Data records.
******
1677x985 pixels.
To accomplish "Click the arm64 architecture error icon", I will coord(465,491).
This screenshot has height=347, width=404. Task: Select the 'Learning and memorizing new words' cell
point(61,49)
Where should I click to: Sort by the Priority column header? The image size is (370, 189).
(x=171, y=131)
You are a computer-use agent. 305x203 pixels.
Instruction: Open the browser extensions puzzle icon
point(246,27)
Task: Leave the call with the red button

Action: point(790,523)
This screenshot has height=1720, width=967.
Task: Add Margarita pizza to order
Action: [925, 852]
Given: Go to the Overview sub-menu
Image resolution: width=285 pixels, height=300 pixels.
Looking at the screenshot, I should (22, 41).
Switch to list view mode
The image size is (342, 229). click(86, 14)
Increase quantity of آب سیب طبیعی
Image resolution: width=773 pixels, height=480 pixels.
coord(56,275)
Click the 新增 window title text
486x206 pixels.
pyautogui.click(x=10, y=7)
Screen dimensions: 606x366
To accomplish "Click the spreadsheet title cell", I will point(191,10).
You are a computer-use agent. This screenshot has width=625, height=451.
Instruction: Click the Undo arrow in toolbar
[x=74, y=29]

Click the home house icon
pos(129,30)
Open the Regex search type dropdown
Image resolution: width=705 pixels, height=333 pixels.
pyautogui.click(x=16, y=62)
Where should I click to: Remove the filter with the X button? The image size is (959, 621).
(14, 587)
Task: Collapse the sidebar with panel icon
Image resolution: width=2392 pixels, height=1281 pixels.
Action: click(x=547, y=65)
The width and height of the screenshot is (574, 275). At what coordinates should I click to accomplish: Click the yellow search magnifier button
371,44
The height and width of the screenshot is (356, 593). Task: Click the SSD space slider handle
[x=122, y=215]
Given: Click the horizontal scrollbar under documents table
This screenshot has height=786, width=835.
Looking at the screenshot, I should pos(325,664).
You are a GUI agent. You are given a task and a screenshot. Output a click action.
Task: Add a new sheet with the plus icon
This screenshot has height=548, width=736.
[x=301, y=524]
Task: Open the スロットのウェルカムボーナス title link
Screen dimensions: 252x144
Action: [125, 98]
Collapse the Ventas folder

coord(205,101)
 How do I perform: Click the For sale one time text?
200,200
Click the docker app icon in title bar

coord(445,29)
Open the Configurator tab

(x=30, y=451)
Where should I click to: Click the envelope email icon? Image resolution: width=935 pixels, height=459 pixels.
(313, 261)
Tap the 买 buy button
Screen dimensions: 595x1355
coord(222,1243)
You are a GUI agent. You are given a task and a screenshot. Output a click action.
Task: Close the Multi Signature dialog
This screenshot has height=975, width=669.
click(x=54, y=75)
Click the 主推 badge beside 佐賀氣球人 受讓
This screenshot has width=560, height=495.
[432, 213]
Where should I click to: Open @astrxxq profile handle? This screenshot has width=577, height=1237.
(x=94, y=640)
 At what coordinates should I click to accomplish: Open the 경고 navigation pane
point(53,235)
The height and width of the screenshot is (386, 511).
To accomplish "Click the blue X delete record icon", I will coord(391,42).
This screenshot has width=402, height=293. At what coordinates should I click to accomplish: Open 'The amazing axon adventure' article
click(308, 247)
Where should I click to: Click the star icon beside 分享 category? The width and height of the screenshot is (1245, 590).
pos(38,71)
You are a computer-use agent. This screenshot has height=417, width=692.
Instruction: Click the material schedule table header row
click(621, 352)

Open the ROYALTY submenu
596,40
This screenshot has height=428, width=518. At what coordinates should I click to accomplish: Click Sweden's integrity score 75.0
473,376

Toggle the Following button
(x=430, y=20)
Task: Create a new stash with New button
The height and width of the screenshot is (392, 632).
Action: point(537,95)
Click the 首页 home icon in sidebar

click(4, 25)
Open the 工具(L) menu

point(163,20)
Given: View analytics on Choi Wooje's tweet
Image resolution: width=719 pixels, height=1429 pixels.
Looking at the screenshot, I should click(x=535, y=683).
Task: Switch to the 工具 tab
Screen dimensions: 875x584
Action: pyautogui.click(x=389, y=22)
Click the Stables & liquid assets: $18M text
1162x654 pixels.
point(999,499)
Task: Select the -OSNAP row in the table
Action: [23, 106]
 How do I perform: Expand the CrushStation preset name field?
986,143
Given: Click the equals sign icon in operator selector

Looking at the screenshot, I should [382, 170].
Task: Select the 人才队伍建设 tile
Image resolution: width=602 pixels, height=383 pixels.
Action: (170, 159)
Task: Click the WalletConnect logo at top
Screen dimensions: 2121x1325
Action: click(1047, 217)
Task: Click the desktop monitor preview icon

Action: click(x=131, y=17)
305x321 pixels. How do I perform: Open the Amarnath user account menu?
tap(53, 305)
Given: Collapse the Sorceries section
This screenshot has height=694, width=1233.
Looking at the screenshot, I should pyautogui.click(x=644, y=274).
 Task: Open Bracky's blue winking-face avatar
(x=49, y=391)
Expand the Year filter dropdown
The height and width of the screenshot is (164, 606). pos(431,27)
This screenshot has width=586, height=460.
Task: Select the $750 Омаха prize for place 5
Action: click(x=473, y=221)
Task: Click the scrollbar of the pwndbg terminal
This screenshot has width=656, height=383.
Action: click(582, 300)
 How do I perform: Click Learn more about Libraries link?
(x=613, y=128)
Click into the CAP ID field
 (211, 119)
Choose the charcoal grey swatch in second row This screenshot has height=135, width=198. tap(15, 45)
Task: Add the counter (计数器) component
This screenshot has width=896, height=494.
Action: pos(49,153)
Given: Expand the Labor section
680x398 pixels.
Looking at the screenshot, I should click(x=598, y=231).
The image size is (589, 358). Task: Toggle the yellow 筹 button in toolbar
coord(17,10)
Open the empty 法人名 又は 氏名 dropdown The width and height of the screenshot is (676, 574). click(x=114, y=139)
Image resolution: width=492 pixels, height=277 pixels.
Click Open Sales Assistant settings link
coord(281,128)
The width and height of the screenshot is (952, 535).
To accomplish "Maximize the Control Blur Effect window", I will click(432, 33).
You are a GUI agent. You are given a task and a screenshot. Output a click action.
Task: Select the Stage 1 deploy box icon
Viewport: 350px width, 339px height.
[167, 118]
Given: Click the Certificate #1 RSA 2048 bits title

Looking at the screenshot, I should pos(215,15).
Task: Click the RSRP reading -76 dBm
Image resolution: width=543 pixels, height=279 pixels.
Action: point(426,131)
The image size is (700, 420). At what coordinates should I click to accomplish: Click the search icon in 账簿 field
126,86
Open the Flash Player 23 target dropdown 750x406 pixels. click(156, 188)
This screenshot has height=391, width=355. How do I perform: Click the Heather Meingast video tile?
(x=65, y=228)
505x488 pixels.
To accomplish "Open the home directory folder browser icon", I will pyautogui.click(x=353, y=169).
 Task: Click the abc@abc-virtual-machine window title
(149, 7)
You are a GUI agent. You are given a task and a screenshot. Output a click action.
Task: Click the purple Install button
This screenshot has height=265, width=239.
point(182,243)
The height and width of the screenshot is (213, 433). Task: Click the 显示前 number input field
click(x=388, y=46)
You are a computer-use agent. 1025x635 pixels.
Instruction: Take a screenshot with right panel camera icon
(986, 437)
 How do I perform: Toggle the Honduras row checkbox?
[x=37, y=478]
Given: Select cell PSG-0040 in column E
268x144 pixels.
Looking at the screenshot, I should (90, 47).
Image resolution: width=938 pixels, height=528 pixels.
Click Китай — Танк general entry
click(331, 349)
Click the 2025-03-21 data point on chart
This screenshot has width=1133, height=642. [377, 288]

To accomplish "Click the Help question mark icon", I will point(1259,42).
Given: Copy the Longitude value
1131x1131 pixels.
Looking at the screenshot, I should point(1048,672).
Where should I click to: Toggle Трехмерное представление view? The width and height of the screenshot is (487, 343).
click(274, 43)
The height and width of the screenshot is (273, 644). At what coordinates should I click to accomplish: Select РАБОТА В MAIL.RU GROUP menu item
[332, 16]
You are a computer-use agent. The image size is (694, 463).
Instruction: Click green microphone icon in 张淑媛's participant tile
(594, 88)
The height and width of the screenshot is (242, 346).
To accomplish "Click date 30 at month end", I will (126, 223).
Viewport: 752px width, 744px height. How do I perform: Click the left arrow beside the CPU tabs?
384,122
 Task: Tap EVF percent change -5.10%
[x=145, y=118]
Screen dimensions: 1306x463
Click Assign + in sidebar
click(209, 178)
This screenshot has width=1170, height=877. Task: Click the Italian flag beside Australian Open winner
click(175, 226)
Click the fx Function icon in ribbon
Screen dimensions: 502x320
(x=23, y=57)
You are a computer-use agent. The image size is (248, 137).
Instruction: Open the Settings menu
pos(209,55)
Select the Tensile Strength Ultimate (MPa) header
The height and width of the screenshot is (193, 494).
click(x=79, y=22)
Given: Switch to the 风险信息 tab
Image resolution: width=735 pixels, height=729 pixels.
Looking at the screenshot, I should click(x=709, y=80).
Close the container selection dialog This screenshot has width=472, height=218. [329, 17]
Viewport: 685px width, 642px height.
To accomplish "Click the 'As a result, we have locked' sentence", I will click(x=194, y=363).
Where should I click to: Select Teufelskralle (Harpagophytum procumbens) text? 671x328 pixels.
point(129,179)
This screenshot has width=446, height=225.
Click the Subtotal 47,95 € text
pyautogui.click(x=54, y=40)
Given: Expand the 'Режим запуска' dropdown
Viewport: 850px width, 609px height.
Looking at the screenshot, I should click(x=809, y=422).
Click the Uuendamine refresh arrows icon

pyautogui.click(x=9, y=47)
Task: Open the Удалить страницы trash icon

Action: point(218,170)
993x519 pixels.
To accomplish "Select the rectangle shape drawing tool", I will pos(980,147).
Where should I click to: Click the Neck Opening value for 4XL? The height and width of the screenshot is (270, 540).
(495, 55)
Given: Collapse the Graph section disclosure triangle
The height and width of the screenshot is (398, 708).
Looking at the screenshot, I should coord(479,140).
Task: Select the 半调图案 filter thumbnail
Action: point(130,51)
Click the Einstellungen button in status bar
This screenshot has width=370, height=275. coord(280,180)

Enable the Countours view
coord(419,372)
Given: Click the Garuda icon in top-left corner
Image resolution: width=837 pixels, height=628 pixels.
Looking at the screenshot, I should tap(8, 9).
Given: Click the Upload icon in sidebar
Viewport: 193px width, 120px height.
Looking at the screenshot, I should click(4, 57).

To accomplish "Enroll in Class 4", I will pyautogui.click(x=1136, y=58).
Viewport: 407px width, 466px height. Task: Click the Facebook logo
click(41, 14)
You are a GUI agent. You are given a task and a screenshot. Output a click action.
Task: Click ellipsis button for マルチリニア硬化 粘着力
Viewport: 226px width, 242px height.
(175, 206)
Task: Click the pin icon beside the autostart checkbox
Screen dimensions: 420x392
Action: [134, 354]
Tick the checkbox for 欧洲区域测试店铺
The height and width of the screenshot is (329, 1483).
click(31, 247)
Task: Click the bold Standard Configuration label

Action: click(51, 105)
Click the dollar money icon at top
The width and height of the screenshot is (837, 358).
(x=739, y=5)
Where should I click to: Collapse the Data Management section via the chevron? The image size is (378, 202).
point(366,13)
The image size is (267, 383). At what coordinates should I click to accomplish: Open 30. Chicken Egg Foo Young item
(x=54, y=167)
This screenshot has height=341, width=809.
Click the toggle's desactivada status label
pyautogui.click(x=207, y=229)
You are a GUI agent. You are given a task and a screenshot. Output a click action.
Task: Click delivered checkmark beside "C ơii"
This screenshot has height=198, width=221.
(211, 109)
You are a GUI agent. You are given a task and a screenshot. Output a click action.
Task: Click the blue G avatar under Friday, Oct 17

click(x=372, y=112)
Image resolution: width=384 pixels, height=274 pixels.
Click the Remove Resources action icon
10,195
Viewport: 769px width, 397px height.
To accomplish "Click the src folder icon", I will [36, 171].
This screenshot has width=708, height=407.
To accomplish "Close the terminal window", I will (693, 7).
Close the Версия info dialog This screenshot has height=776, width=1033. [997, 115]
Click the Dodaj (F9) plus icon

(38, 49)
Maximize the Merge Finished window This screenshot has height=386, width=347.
******
An exact repeat of the lines from the one containing "Task: Click the blue" through the final line above, both included, is the whole answer.

OUTPUT OF THE EXERCISE.
Task: Click the blue G avatar under Friday, Oct 17

click(x=372, y=112)
Image resolution: width=384 pixels, height=274 pixels.
Click the Remove Resources action icon
10,195
Viewport: 769px width, 397px height.
To accomplish "Click the src folder icon", I will [36, 171].
This screenshot has width=708, height=407.
To accomplish "Close the terminal window", I will (693, 7).
Close the Версия info dialog This screenshot has height=776, width=1033. [997, 115]
Click the Dodaj (F9) plus icon

(38, 49)
Maximize the Merge Finished window This screenshot has height=386, width=347.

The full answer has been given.